Statistics are useful, but if the long-term goal is a tool that can inform prevention, we also need something that is simple to apply and easy to replicate. So, we developed a biological risk score, called the IDEA-BIO-RS.

We combined all the biological markers into one overall biological risk score, allowing us to group adolescents as biologically lower or higher risk for developing depression.

Even with biology alone, the difference was striking: in the biological high-risk group, 36% developed depression over three years, while in the biological low-risk group only 3% did.

But the most clinically meaningful results emerged when we combined biological and sociodemographic risk.

When Two Kinds of Risk Agree, Risk Becomes Clearer

We grouped adolescents into four categories: low risk on both scores, high risk on both, or high risk on one but not the other.

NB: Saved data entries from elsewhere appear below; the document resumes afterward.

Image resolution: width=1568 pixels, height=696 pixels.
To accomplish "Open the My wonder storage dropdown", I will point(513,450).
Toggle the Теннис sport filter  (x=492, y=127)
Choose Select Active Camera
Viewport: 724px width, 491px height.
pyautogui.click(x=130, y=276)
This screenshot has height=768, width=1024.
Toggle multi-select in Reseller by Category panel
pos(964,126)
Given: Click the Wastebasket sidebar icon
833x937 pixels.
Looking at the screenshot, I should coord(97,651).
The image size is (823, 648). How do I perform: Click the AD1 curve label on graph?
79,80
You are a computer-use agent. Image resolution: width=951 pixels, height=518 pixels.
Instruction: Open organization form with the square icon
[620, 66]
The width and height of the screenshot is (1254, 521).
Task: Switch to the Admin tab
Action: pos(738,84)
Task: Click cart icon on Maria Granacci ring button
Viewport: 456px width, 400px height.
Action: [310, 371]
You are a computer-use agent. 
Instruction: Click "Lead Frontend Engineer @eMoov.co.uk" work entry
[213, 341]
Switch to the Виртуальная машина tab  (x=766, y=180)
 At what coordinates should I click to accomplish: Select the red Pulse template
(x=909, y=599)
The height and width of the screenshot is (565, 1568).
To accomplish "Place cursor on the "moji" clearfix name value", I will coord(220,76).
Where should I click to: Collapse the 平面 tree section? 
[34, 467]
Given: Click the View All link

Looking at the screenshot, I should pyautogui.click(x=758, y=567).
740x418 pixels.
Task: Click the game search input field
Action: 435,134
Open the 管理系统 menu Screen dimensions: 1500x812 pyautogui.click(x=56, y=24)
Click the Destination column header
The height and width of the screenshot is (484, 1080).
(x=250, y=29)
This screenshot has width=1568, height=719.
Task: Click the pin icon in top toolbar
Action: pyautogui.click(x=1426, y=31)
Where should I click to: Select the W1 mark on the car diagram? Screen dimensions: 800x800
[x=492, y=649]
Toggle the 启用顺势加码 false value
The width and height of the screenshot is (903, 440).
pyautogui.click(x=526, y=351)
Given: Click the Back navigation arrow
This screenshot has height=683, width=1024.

Among adolescents who were low risk on both the sociodemographic score and the biological score, none developed depression during follow-up. At the other extreme, among adolescents who were high risk on both, 44% developed depression within three years. Those who were high on one score but not the other fell in between.

This pattern matters because it suggests two things at once. First, the combination can help identify a group where risk is high enough that targeted prevention could be justified. Second, it may also help identify a group where risk is very low, which is equally important if we want screening tools to be more precise and avoid unnecessary anxiety.

What This Does and Doesn’t Mean

What this study shows is that integrating biology with sociodemographic context improves prediction in a meaningful way, and that a relatively simple biological risk score can complement an existing sociodemographic model.

It’s equally important to say what this study is not. It’s not evidence for a single biomarker of depression. Depression is too complex and varied for that. Different people may reach similar symptoms through different pathways. That is precisely why composite scores are so appealing - they take into account the complexity of real life and its multidimensional nature.

Why I Find This Hopeful

In mental health, prevention often feels like something we talk about more than something we do. Studies like this are one way to make it more concrete. If we can identify adolescents who are likely to develop depression within a few years – not perfectly, but better than chance and better than sociodemographic risk alone – then we can begin building prevention pathways that are timely, targeted, and fair.

And I think that is why it was worthwhile to wait a couple of years. My hope is that, with a little patience, we can see this making real difference in people's lives.